Data Quality & Reliability:
- Define and enforce data quality checks, lineage tracking, and SLA monitoring across pipelines.
- Implement unit, integration, and end-to-end testing strategies for data pipelines.
- Troubleshoot performance bottlenecks in Spark jobs, Flink topologies, and Hive queries – applying techniques such as partition pruning, broadcast joins, and predicate pushdown.
Collaboration & Governance
- Partner with data architects, data scientists, and platform engineers to translate business requirements into robust data solutions.
- Participate in design reviews, technical documentation, and knowledge sharing within the team.
- Contribute to establishing engineering standards, coding guidelines, and best practices for the data engineering discipline.
- Provide technical leadership across teams, unblock complex projects, and mentor junior engineers.

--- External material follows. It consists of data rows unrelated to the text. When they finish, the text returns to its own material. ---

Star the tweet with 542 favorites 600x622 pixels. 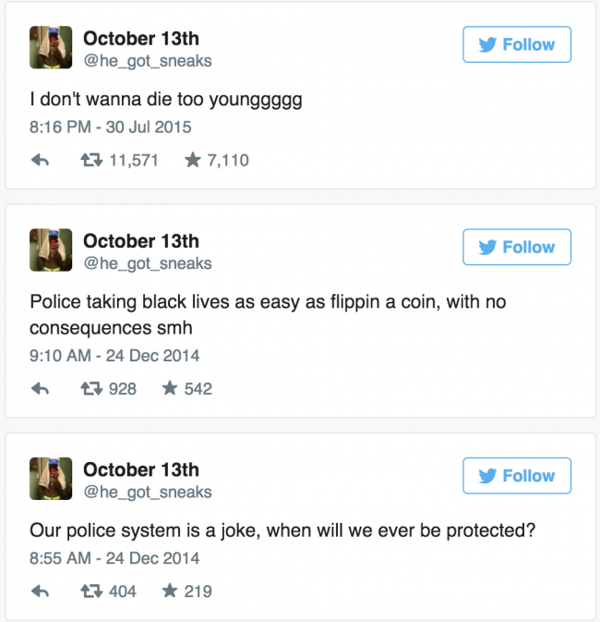[170, 388]
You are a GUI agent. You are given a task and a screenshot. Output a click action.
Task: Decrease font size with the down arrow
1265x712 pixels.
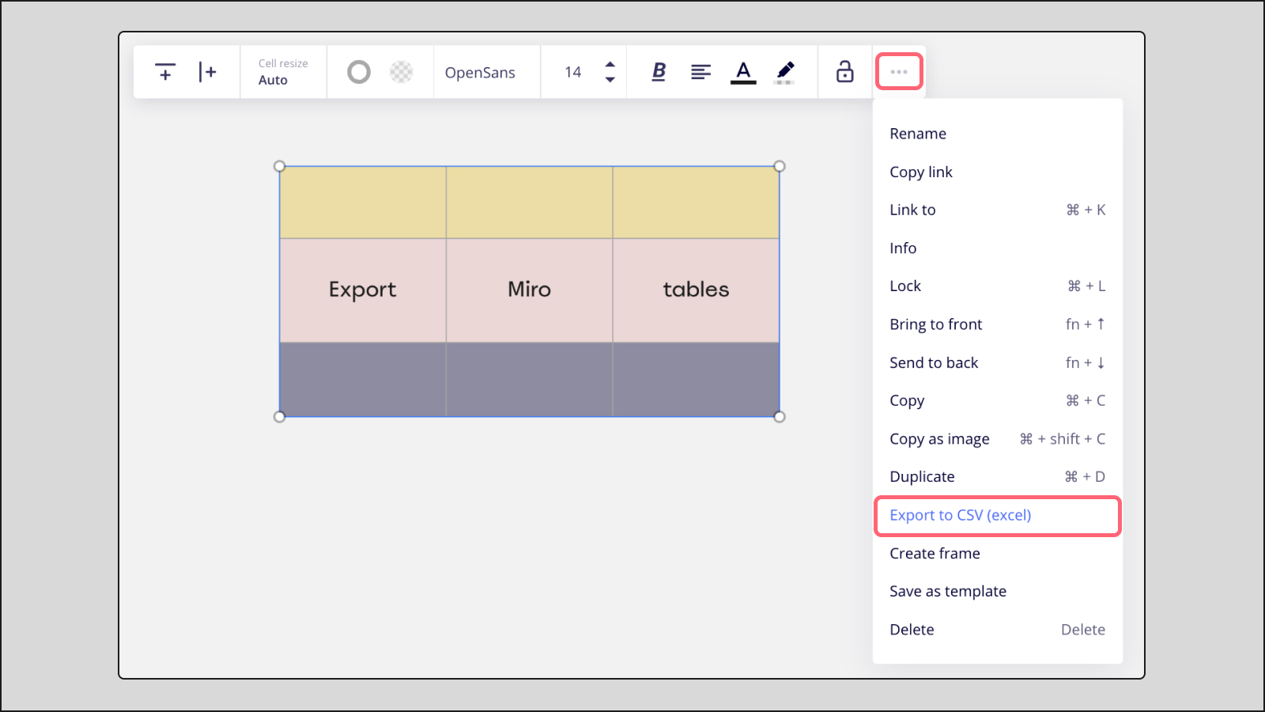coord(610,79)
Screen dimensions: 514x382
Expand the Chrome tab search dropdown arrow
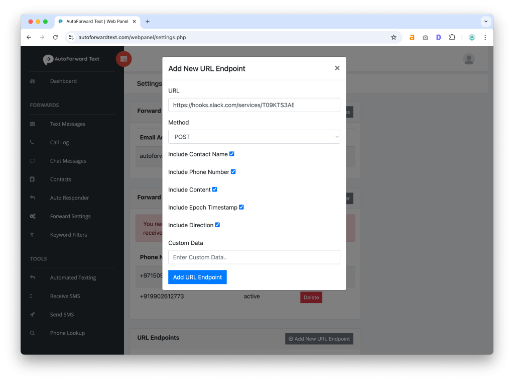coord(485,22)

- Translate product intent into technical plans, influence roadmaps with data-driven insights, and communicate trade-offs to executives and stakeholders.
Tech Stack
Framework: Apache Spark (Java / Python / Scala), Apache Flink
Query Engines: Hive, Impala
Storage & Formats: Apache Iceberg
Orchestration: Apache Airflow
Infrastructure: YARN-based clusters, CDP
What We’re Looking For
- 4-6 years of proven experience building distributed data systems with Apache Spark at scale.
- Strong proficiency in Python / Java / Scala for data engineering.
- Hands-on experience with streaming frameworks (Flink) and batch orchestration (Airflow).
- Deep understanding of data quality practices, SLA monitoring, and pipeline observability.
- Experience with modern table formats (Apache Iceberg preferred).
- Strong communication skills – ability to present trade-offs clearly to technical and non-technical stakeholders.